Records from a data collection:
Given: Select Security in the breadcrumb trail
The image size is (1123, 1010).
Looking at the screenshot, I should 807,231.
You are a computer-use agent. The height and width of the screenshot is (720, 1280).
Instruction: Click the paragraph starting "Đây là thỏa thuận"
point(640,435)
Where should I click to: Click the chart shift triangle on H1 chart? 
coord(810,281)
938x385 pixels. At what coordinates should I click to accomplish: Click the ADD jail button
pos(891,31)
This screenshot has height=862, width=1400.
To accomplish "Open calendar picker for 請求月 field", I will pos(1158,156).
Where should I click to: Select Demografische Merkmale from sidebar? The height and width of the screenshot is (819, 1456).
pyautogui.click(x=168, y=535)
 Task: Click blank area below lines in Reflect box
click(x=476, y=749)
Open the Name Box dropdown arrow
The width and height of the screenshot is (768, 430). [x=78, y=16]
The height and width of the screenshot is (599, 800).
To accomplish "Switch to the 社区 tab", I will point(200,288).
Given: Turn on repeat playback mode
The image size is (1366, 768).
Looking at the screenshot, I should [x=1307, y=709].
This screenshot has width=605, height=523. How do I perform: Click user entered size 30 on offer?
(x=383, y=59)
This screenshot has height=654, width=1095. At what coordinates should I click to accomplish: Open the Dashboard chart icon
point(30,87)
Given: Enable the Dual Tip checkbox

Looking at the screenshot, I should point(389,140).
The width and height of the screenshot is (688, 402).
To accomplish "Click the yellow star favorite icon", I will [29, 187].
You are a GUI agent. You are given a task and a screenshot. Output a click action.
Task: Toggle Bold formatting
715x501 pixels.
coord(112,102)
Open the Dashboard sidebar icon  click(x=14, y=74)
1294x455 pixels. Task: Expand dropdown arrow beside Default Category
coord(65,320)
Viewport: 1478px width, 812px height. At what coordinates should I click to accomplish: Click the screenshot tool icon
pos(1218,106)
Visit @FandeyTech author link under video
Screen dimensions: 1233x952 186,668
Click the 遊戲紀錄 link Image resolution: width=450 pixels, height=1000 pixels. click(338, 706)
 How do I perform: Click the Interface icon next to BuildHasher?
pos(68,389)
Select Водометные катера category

• Exercise directions
Scan the lines above for the word "will". Return each one that has it.

• Completed exercise
To accomplish "Open calendar picker for 請求月 field", I will pos(1158,156).
To accomplish "Switch to the 社区 tab", I will point(200,288).
To accomplish "Click the yellow star favorite icon", I will [29, 187].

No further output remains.